(WORK ORDER): Write out the listing in full, matching it word for word.

(EXTRACTED ENTRIES):

--- START ---

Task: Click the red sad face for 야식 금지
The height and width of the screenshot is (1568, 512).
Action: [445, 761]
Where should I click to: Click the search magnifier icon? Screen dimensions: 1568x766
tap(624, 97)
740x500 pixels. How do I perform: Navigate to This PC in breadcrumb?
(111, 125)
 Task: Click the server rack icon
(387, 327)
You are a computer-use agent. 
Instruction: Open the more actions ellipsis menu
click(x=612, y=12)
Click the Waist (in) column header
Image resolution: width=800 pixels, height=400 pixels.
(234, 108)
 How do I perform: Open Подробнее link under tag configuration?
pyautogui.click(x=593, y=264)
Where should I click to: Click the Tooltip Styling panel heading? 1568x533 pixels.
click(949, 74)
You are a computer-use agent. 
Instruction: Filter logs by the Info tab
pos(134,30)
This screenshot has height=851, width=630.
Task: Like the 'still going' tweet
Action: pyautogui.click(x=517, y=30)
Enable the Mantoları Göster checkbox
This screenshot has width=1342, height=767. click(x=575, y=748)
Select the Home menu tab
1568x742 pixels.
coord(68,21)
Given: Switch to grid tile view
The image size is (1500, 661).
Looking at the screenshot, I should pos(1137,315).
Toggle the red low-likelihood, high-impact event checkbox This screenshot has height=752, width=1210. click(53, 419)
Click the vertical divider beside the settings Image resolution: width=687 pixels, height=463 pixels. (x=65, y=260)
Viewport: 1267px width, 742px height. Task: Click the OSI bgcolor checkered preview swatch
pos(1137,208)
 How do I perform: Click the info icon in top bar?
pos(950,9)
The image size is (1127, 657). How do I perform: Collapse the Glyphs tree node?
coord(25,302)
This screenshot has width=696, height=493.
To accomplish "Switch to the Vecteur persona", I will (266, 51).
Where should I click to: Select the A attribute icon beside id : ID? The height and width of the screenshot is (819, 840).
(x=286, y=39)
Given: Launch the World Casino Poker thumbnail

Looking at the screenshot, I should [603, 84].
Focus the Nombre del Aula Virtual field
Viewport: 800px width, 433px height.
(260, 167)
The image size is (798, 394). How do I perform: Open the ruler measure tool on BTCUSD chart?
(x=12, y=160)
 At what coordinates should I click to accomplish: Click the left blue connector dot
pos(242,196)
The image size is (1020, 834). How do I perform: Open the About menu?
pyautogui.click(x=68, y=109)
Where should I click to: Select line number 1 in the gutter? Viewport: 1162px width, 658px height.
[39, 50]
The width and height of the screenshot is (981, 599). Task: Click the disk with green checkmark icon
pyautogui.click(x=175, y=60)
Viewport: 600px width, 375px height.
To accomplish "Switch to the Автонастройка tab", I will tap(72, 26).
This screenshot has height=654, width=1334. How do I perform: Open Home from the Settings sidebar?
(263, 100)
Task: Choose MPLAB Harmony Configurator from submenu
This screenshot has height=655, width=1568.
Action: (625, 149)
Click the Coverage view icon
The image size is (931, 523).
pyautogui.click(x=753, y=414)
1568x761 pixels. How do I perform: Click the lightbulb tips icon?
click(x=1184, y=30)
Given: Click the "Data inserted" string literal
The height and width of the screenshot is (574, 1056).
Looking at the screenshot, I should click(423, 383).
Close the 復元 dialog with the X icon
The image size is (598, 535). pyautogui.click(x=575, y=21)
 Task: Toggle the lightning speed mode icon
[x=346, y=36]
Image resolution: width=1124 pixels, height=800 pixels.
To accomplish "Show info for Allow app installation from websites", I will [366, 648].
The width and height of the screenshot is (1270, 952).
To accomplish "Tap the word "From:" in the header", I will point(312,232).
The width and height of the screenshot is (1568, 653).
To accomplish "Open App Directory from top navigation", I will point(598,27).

--- END ---

(EXPECTED ANSWER):
Task: Click the red sad face for 야식 금지
The height and width of the screenshot is (1568, 512).
Action: [445, 761]
Where should I click to: Click the search magnifier icon? Screen dimensions: 1568x766
tap(624, 97)
740x500 pixels. How do I perform: Navigate to This PC in breadcrumb?
(111, 125)
 Task: Click the server rack icon
(387, 327)
You are a computer-use agent. 
Instruction: Open the more actions ellipsis menu
click(x=612, y=12)
Click the Waist (in) column header
Image resolution: width=800 pixels, height=400 pixels.
(234, 108)
 How do I perform: Open Подробнее link under tag configuration?
pyautogui.click(x=593, y=264)
Where should I click to: Click the Tooltip Styling panel heading? 1568x533 pixels.
click(949, 74)
You are a computer-use agent. 
Instruction: Filter logs by the Info tab
pos(134,30)
This screenshot has height=851, width=630.
Task: Like the 'still going' tweet
Action: pyautogui.click(x=517, y=30)
Enable the Mantoları Göster checkbox
This screenshot has width=1342, height=767. click(x=575, y=748)
Select the Home menu tab
1568x742 pixels.
coord(68,21)
Given: Switch to grid tile view
The image size is (1500, 661).
Looking at the screenshot, I should pos(1137,315).
Toggle the red low-likelihood, high-impact event checkbox This screenshot has height=752, width=1210. click(53, 419)
Click the vertical divider beside the settings Image resolution: width=687 pixels, height=463 pixels. (x=65, y=260)
Viewport: 1267px width, 742px height. Task: Click the OSI bgcolor checkered preview swatch
pos(1137,208)
 How do I perform: Click the info icon in top bar?
pos(950,9)
The image size is (1127, 657). How do I perform: Collapse the Glyphs tree node?
coord(25,302)
This screenshot has width=696, height=493.
To accomplish "Switch to the Vecteur persona", I will (266, 51).
Where should I click to: Select the A attribute icon beside id : ID? The height and width of the screenshot is (819, 840).
(x=286, y=39)
Given: Launch the World Casino Poker thumbnail

Looking at the screenshot, I should [603, 84].
Focus the Nombre del Aula Virtual field
Viewport: 800px width, 433px height.
(260, 167)
The image size is (798, 394). How do I perform: Open the ruler measure tool on BTCUSD chart?
(x=12, y=160)
 At what coordinates should I click to accomplish: Click the left blue connector dot
pos(242,196)
The image size is (1020, 834). How do I perform: Open the About menu?
pyautogui.click(x=68, y=109)
Where should I click to: Select line number 1 in the gutter? Viewport: 1162px width, 658px height.
[39, 50]
The width and height of the screenshot is (981, 599). Task: Click the disk with green checkmark icon
pyautogui.click(x=175, y=60)
Viewport: 600px width, 375px height.
To accomplish "Switch to the Автонастройка tab", I will tap(72, 26).
This screenshot has height=654, width=1334. How do I perform: Open Home from the Settings sidebar?
(263, 100)
Task: Choose MPLAB Harmony Configurator from submenu
This screenshot has height=655, width=1568.
Action: (625, 149)
Click the Coverage view icon
The image size is (931, 523).
pyautogui.click(x=753, y=414)
1568x761 pixels. How do I perform: Click the lightbulb tips icon?
click(x=1184, y=30)
Given: Click the "Data inserted" string literal
The height and width of the screenshot is (574, 1056).
Looking at the screenshot, I should click(423, 383).
Close the 復元 dialog with the X icon
The image size is (598, 535). pyautogui.click(x=575, y=21)
 Task: Toggle the lightning speed mode icon
[x=346, y=36]
Image resolution: width=1124 pixels, height=800 pixels.
To accomplish "Show info for Allow app installation from websites", I will [366, 648].
The width and height of the screenshot is (1270, 952).
To accomplish "Tap the word "From:" in the header", I will point(312,232).
The width and height of the screenshot is (1568, 653).
To accomplish "Open App Directory from top navigation", I will point(598,27).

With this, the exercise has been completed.